Recorded data:
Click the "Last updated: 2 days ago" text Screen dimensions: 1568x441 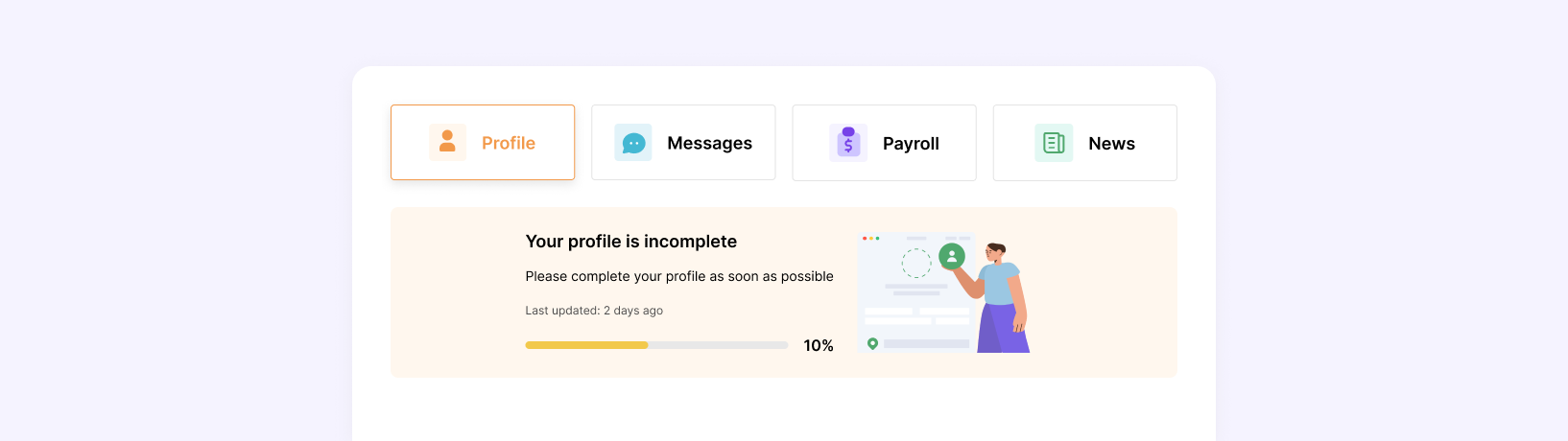coord(594,311)
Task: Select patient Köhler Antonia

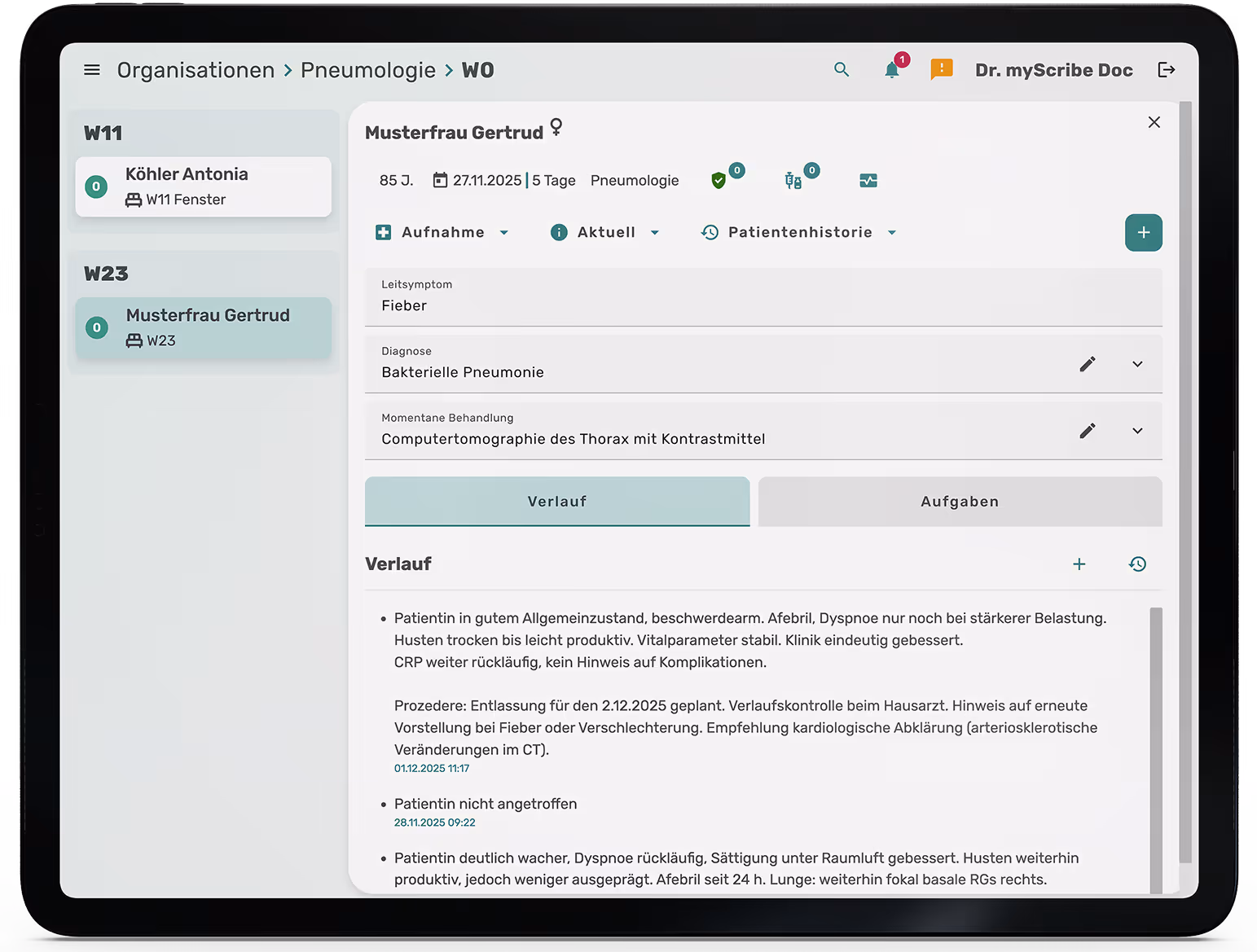Action: pyautogui.click(x=203, y=186)
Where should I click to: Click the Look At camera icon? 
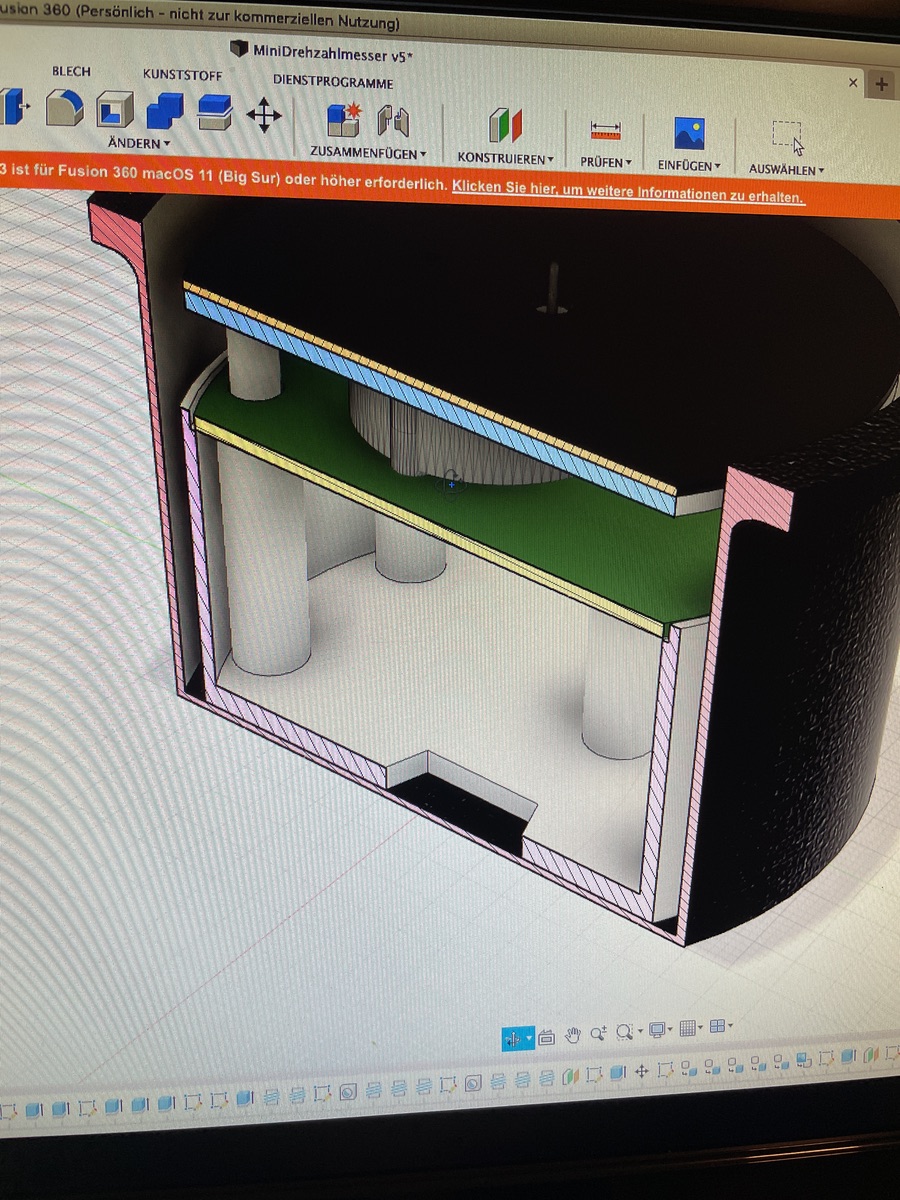coord(546,1037)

What the task requires: Print the lines from the one holding "Task: Select patient Köhler Antonia" through the last line of the records, word for word, and omit the pictures.

Exercise response:
Task: Select patient Köhler Antonia

Action: pyautogui.click(x=203, y=186)
Where should I click to: Click the Look At camera icon? 
coord(546,1037)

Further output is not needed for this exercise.